Além de boas histórias, o livro é vincado por uma temática ambientalista e momentos de feminismo. Em uma passagem, Gisele escreve: “A maioria das pessoas me conhece como uma imagem. Uma tela em branco em que elas podem projetar suas histórias sonhos e fantasias.” E aproveita o ensejo para passar uma mensagem: “Por 23 anos eu fui uma imagem sem voz. E tenho isso em comum com muitas mulheres. A maioria de nós não ouve que nossas vozes são desmerecidas de serem ouvidas?”.


A modelo, que por anos foi conhecida como The Body, ou “o corpo”, também escreve que não se sente à vontade quando ouve alguém dizendo que queria ter sua silhueta. “O corpo que tenho é aquele que me foi dado.” Afirma que não fazia dieta quando era jovem, mas que mais tarde foi vítima da idealização. Após ouvir que a maternidade havia feito seus seios diminuírem, recorreu a uma cirurgia plástica, que classifica como “uma das decisões mais incômodas de uma vida”.


Mas, se o intuito não é vender um estilo de vida que leva a um corpo Gisele, para que repetir em dois capítulos diferentes a receita do suco verde predileto da maior modelo do mundo? Gisele se diz desconfortável com o fato das pessoas projetarem em seu corpo um ideal, mas sua escrita só faz corroborar com o endeusamento dos seus hábitos — ela narra como coloca na boca uma colher de óleo de coco orgânico assim que acorda, e faz um gargarejo enquanto se veste e abre a porta para os cachorros brincarem no quintal, e só então cospe. 


Há muita fetichização sobre o cotidiano da autora. Ela conta que come carne duas vezes por mês e frutos do mar semanalmente e duas vezes por semana jejua até o almoço. Se é impossível ser Gisele Bundchen, por que o livro esmiúça seus hábitos?

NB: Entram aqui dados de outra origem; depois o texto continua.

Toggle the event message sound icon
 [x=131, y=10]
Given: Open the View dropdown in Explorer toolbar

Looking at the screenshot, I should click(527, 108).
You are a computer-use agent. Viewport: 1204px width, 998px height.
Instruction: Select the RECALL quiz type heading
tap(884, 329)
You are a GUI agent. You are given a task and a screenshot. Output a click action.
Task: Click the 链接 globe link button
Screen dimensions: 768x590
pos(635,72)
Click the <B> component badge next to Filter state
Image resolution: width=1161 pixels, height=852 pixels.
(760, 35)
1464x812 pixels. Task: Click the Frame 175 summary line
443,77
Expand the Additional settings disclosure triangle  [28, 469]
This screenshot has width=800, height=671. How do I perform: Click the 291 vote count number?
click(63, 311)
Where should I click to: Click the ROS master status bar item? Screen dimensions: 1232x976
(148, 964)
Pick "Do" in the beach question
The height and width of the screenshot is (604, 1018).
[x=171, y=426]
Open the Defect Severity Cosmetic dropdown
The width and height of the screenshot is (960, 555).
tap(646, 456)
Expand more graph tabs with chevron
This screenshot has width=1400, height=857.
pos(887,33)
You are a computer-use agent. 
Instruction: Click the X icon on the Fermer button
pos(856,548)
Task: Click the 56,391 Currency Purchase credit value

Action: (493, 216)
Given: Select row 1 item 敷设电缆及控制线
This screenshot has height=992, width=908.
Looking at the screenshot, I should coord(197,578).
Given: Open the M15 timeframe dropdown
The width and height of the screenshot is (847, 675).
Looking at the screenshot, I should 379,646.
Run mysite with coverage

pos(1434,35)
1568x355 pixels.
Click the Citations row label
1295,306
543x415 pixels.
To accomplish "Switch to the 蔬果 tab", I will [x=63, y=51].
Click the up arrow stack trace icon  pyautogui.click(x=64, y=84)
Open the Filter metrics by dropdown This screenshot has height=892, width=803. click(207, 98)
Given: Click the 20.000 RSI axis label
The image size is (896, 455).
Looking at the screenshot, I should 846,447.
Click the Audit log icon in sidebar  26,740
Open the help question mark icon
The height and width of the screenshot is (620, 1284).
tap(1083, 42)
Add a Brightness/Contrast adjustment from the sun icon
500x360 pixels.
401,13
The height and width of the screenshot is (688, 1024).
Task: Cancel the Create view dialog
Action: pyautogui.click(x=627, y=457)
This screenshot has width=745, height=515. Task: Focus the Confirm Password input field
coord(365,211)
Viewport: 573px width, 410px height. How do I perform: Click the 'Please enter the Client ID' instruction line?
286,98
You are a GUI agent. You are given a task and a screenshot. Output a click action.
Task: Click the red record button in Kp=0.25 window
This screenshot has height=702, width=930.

A vida de Gisele é inalcançável até para o natureba mais abastado do Arpoador ou o hippie mais do bem da Vila Madalena. Ela surfa com golfinhos às cinco da manhã quando está na sua casa de veraneio, na Costa Rica. Planta no quintal da casa de Boston os vegetais e temperos. Deu à luz em uma banheira cercada por velas, embalada por músicas do cantor Krishna Das.
Talvez seja difícil para uma pessoa que ganhou projeção como modelo deixar de se colocar como um ideal, mesmo quando está escrevendo.